De plus, "l'analyse des données détaillées concernant plus de 800 patients montre qu'on décèle plus fréquemment ces souches hypervirulentes dans les infections humaines alors qu'elles sont plus rarement présentes dans les aliments", dit Marc Lecuit.
L'administration de ces souches à des rongeurs a confirmé l'hypervirulence de certaines d'entre elles avec une capacité particulière à s'attaquer au cerveau (SNC) et au foetus, alors que d'autres étaient très peu ou pas du tout virulentes, ajoutent les chercheurs. "Ces travaux peuvent en outre contribuer à mieux comprendre les neurolistérioses, notamment le mécanisme par lequel la bactérie réussit à s'attaquer au cerveau et tue 30 à 40% des malades atteints de cette forme de l'infection", ajoute-t-il.
On dénombre 400 infections à listeria par an en France (dont moins de 50 de femmes enceintes), responsables d'une centaine environ de morts, relève le chercheur.

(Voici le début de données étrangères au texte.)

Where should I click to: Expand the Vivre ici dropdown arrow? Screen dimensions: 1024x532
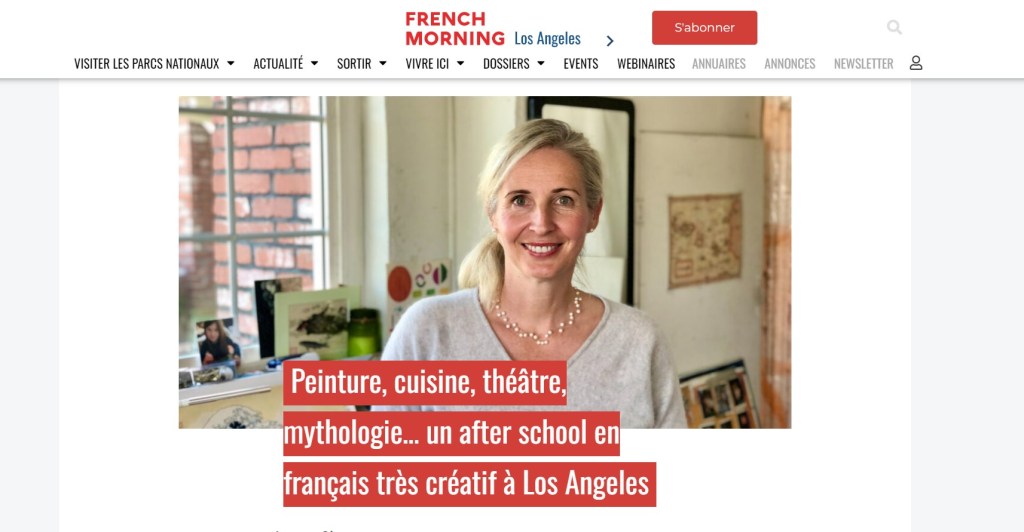460,63
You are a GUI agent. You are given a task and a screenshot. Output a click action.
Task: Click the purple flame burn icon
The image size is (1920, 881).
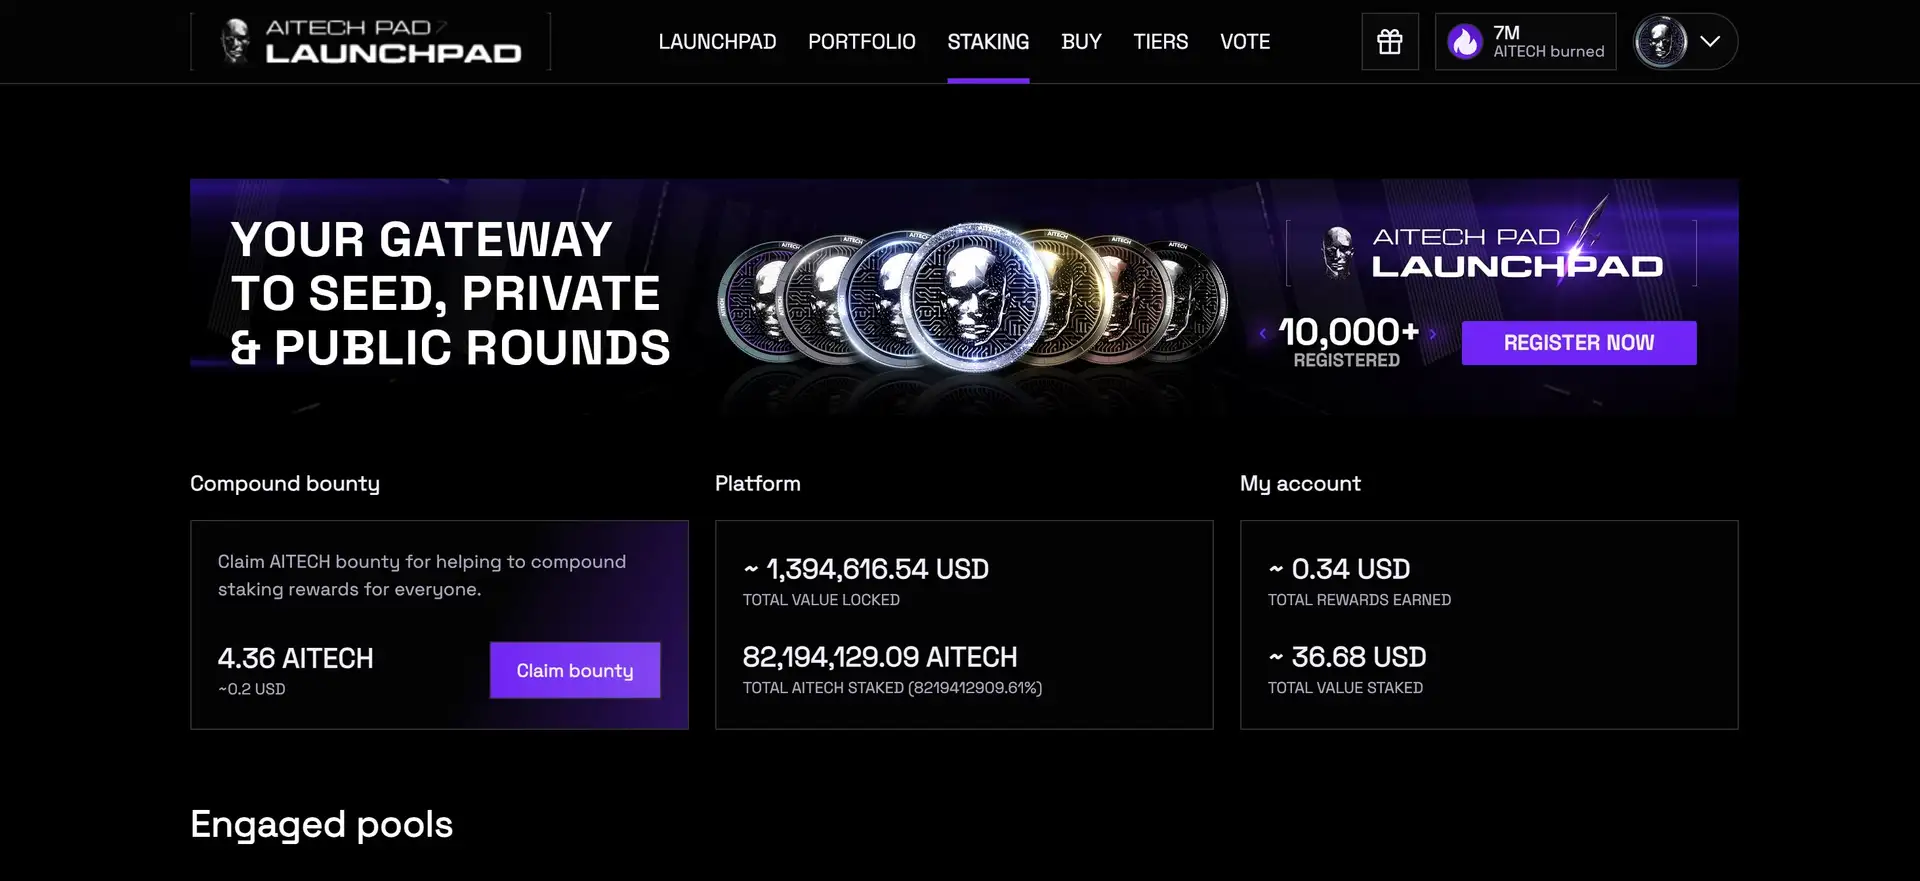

L'atteinte foetale occasionne des morts in utero et des accouchements prématurés avec en général une atteinte du bébé (méningite).
Etude de référence : "Uncovering Listeria monocytogenes hypervirulence by harnessing its biodiversity", Nature Genetic, 2016, doi:10.1038/ng.3501
Les personnes les plus fragiles, immunodéprimées (traitées pour un cancer, un diabète ou une insuffisance rénale...) et surtout celles qui cumulent plusieurs pathologies sont plus susceptibles d'être infectées par des souches peu agressives (CC9 et CC121) alors que les souches hypervirulentes (CC1, CC2, CC4 et CC6) sévissent plus particulièrement chez des patients n'ayant pas ou très peu de pathologies affaiblissant les défenses de l'organisme.